╭─ Input records
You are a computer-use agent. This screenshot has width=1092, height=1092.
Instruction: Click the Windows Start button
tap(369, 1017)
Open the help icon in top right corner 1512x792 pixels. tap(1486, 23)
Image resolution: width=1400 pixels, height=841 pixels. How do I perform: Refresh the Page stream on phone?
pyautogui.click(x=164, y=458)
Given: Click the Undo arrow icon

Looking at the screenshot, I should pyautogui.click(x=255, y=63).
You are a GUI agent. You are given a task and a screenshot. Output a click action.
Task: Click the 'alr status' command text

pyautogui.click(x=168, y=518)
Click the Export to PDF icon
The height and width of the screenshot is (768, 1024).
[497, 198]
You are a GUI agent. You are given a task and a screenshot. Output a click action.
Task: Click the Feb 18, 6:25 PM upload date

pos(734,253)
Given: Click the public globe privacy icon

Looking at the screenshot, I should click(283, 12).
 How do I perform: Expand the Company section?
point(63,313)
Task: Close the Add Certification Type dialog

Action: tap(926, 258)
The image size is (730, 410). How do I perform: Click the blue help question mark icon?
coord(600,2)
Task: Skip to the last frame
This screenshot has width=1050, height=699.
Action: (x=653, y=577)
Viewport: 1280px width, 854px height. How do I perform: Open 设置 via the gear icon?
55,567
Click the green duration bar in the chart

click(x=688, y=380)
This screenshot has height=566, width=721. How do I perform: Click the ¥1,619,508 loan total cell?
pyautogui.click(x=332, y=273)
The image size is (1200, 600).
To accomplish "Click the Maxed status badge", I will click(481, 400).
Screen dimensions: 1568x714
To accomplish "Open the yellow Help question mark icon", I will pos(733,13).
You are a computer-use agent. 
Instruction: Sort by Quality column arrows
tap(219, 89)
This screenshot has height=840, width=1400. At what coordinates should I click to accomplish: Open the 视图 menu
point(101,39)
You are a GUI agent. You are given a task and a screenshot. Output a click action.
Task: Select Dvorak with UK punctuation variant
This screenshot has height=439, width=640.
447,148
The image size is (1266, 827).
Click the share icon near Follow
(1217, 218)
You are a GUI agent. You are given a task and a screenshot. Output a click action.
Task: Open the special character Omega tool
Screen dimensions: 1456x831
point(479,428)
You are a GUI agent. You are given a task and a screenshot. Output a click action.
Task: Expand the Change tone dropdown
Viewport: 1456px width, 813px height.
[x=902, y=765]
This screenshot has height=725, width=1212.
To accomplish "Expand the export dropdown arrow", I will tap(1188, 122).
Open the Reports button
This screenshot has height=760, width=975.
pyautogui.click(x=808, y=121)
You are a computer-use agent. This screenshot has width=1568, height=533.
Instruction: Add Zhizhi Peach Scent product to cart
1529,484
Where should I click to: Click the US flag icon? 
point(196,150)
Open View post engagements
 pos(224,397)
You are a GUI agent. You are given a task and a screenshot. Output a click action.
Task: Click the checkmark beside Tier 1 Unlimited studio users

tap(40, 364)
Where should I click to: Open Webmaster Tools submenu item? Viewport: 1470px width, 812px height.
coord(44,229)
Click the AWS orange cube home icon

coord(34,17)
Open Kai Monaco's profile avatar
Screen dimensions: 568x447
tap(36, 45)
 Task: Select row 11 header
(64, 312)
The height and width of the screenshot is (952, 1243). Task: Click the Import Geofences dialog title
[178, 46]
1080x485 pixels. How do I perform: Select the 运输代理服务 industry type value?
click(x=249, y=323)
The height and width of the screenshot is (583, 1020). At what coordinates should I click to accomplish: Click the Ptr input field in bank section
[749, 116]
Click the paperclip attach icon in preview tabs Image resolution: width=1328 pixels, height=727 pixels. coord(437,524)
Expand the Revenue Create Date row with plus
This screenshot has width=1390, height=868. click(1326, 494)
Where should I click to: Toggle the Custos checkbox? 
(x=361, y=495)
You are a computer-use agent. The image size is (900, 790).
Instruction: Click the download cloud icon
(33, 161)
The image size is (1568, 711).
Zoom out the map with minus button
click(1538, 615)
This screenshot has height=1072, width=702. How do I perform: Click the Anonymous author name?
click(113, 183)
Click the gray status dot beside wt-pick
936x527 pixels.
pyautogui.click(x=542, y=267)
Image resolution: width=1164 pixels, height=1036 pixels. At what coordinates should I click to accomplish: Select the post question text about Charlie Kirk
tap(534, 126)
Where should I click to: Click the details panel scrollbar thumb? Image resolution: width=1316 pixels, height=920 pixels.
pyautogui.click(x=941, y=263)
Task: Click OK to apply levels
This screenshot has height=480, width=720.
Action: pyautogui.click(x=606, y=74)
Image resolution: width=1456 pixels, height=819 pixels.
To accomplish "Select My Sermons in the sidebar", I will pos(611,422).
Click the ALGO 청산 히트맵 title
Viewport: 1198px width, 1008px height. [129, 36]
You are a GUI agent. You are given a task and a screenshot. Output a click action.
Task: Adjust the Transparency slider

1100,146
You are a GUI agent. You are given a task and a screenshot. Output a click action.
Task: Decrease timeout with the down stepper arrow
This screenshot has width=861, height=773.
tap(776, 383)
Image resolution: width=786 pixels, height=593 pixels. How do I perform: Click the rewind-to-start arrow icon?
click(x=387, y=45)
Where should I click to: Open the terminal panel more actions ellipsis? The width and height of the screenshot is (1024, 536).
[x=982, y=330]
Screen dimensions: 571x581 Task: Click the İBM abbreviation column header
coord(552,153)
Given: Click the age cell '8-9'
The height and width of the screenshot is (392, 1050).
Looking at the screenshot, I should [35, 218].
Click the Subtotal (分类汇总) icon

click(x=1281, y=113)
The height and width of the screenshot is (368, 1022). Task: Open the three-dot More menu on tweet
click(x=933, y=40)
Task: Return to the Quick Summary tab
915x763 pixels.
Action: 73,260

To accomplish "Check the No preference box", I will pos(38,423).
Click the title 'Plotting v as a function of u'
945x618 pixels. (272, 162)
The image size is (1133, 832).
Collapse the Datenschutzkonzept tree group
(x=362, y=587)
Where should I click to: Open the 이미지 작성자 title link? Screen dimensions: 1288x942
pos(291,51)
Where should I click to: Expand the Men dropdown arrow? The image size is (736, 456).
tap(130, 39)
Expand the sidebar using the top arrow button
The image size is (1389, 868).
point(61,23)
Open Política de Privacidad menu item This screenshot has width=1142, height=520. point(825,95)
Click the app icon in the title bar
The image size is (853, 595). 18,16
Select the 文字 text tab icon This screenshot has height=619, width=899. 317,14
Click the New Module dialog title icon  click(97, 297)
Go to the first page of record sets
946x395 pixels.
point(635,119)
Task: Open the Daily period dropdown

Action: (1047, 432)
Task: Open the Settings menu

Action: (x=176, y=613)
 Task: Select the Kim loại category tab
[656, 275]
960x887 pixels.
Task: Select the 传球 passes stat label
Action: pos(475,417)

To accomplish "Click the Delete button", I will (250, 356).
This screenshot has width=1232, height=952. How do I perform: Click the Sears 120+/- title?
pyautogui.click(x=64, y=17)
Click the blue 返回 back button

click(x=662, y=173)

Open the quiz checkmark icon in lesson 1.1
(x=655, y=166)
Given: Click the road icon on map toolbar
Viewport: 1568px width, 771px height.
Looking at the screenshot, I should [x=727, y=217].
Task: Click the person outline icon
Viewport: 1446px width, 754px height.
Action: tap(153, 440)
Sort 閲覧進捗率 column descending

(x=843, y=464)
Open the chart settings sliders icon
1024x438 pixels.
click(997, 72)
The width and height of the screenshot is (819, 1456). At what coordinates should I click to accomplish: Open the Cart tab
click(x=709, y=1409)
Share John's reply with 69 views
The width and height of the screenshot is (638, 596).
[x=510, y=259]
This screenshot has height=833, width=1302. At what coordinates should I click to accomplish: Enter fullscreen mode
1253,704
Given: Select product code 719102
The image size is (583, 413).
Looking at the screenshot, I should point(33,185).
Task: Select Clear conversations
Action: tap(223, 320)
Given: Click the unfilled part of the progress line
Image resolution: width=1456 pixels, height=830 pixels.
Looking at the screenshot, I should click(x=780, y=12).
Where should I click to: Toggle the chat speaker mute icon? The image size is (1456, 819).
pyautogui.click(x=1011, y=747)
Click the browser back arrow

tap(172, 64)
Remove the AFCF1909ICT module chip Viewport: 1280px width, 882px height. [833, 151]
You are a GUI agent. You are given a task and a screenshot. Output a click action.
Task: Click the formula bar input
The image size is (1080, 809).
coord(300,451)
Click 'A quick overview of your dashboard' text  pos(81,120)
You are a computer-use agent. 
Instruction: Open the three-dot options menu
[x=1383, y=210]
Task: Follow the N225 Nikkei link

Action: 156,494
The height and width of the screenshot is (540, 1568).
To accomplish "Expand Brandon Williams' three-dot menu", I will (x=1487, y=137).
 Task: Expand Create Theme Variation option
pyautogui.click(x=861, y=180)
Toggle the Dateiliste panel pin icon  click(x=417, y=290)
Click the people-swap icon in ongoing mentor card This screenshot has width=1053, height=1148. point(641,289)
╰─
_Brief_:
Quote the entries above exactly, starting at the line containing "Click the paperclip" and ending at the line containing "(x=361, y=495)", with both of those lines included.

_Task solution_:
Click the paperclip attach icon in preview tabs Image resolution: width=1328 pixels, height=727 pixels. coord(437,524)
Expand the Revenue Create Date row with plus
This screenshot has width=1390, height=868. click(1326, 494)
Where should I click to: Toggle the Custos checkbox? 
(x=361, y=495)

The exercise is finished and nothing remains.